*PROVIDED DATA*:

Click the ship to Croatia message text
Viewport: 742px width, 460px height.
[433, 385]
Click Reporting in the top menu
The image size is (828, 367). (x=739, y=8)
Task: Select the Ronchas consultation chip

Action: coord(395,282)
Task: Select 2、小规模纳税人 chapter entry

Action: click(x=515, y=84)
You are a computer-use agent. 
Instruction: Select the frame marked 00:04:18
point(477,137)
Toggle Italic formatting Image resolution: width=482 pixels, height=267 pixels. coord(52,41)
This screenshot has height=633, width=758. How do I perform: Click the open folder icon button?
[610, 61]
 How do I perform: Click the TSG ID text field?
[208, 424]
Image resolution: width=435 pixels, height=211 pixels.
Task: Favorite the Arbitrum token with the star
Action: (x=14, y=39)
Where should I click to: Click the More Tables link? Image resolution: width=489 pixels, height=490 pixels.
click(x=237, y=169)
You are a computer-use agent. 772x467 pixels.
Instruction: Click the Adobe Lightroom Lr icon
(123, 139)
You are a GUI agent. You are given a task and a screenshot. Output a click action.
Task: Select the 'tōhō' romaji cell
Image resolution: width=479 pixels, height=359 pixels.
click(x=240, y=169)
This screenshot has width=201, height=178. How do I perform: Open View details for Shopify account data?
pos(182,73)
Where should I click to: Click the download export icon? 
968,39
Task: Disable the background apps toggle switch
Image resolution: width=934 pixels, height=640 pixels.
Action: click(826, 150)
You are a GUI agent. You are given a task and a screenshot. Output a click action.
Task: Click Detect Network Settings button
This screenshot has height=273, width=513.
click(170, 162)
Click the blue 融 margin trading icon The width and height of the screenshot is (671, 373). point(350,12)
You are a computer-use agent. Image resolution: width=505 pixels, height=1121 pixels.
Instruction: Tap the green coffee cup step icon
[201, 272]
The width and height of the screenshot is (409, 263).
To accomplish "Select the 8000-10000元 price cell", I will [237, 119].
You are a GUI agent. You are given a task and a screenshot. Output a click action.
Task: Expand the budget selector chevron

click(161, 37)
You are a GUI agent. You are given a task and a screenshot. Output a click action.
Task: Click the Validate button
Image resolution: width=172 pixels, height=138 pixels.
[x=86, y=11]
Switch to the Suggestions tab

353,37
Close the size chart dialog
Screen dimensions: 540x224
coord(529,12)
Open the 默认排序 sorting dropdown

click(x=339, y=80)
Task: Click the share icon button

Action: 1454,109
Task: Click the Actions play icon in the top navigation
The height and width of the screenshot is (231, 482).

*ASSIGNED TASK*: Filter the data for the string "cell". Copy each matching line.

*TASK RESPONSE*:
Task: Select the 'tōhō' romaji cell
To accomplish "Select the 8000-10000元 price cell", I will [237, 119].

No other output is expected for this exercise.